During this period, she wrote to Henry, complaining that François was treating her unkindly and making suggestions that were ‘not to her honour’. As well as trying to seduce her, he was hoping to persuade her to marry a man of his own choosing.
It was rumoured that the marriage to Archduke Charles would be resurrected. Mary was appalled – she had other plans, and they soon came to fruition. It seems to have been known to Henry that his sister was attached to one of Henry’s friends, Charles Brandon, Duke of Suffolk.
Suffolk was around thirty-one, to Mary’s nineteen, and had already had a chequered matrimonial career. His feelings for Mary are unclear. He was certainly willing to swear an oath to Henry that he would not ask Mary to marry him, and on this understanding, he was sent to France to negotiate her return. Mary was overjoyed to see him, and, within days, encouraged by François, she declared that she wished to marry him. Suffolk, writing to Henry, assured the king that Mary was distraught –‘I never saw woman weep so’.
The two were soon married, and, as Suffolk put it ‘ha[d] lain together so heartily that [he feared] she would be with child’.
The couple now deluged Henry and his minister, Wolsey, with letters, pleading for forgiveness, promising abject obedience in future, and, more usefully from Henry’s point of view, agreeing to pay huge fines, comprising a large proportion of Mary’s dower as Dowager Queen of France. She also sent Henry the Mirror of Naples, the fabulous diamond that was the property of Queens of France. This appropriation made the long-term receipt of her income from France fraught with difficulty.
Henry relented, and Mary and Suffolk returned to England. Although she was now Duchess of Suffolk, she retained her rank as dowager-queen for the rest of her life, and was usually referred to in England as the French Queen.

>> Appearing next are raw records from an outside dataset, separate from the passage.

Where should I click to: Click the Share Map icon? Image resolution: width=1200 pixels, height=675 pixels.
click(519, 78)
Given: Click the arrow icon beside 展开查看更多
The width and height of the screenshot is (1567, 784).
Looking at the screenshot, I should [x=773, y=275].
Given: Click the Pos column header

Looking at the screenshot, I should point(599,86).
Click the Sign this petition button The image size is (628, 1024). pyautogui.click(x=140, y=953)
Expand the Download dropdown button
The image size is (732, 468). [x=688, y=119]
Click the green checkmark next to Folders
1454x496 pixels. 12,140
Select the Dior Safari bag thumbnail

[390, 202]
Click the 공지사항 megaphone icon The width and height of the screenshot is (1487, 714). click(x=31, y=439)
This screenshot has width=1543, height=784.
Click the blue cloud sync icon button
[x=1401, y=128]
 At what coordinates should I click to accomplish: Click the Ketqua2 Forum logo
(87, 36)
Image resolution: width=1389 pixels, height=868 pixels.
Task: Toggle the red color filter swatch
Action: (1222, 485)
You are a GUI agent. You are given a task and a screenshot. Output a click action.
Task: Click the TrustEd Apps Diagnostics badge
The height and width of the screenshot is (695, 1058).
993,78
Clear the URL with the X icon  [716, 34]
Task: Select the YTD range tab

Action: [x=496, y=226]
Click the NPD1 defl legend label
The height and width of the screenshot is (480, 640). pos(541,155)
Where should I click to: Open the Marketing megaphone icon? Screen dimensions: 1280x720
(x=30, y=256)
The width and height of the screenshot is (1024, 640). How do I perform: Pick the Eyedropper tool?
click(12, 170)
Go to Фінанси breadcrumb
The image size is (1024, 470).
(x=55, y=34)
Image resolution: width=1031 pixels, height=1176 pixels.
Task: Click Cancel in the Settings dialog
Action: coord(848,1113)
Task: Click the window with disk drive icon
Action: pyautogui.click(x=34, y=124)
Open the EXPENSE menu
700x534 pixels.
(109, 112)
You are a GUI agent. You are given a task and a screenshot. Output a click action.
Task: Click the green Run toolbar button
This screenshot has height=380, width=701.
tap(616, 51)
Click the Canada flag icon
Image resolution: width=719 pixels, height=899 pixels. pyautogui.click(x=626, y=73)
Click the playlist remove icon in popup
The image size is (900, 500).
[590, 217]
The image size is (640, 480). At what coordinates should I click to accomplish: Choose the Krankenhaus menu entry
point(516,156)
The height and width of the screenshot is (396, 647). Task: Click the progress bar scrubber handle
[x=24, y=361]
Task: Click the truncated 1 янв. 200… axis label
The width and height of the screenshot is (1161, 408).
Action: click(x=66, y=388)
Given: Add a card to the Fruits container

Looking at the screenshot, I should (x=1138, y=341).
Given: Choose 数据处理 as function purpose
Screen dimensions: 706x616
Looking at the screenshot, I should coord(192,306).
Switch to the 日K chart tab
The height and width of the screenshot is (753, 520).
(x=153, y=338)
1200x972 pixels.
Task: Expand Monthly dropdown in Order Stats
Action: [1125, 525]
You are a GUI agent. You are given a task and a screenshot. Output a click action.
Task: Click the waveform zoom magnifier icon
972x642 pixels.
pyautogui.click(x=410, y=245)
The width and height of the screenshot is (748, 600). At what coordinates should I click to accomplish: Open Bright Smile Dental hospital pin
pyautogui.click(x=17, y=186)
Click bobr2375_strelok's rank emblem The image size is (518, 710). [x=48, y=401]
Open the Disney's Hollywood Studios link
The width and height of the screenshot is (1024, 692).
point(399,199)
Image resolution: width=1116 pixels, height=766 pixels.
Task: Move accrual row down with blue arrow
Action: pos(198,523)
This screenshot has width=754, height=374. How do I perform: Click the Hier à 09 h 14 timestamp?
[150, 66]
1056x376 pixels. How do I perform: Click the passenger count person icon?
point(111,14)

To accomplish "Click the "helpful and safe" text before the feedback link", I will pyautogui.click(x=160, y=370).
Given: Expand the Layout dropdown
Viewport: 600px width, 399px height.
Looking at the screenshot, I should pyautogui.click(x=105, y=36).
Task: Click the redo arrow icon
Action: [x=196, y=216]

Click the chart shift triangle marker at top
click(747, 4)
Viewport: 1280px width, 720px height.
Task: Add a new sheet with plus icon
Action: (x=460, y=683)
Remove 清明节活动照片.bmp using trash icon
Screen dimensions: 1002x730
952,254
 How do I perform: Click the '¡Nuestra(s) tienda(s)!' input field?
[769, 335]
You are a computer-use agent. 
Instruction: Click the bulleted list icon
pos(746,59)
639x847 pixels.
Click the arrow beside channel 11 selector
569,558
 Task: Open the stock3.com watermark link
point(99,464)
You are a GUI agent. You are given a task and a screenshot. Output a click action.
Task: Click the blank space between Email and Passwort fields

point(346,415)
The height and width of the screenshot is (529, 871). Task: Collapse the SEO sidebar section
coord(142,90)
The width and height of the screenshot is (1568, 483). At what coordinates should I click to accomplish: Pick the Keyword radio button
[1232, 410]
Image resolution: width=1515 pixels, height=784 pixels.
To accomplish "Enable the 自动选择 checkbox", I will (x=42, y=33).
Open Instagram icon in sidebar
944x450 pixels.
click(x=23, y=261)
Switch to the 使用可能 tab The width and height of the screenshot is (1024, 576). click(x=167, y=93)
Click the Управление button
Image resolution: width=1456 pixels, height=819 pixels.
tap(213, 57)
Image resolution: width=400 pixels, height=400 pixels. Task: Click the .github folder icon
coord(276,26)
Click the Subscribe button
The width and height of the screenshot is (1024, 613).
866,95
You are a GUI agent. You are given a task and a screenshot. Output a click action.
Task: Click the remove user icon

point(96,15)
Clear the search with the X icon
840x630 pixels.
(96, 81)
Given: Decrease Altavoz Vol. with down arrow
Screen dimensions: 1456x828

For the first few years after her return, Mary was a frequent visitor to the royal court. She and Queen Katharine were close, and her relationship with Henry was soon mended – although he was always insistent that the vast fine should be paid. Together with Suffolk, she took part in the Field of Cloth of Gold in 1520, where she met François and Claude once again
Mary bore at least four children. Her eldest son, Henry, died in 1522, but her daughters, Lady Frances and Lady Eleanor Brandon, grew up. She had a second son, Henry, Earl of Lincoln, born in about 1523.
As the 1520s wore away, Mary’s health deteriorated. She visited the court much less frequently, perhaps because of declining health, or possibly because she could not bear seeing Katharine set aside for her own former maid-of-honour, Anne Boleyn. The idea of curtseying to Anne as queen must have been anathema to her. Suffolk, on the other hand, however little he liked Anne, was prepared to support Henry to the hilt.
Mary did not attend Anne’s coronation on 1st June 1533, probably because she was mortally ill. She died later that month. Suffolk was not beside her. Towards the end of Mary’s life, she and Suffolk obtained a ward, Katherine Willoughby, who as Baroness Willoughby in her own right, was a suitable match for their son. By September of 1533, Suffolk had married her himself, although she was only fourteen.
Mary was buried in the Abbey of Bury St Edmunds. At the dissolution of the Abbey several years later, her remains were transferred to the neighbouring church of St Mary.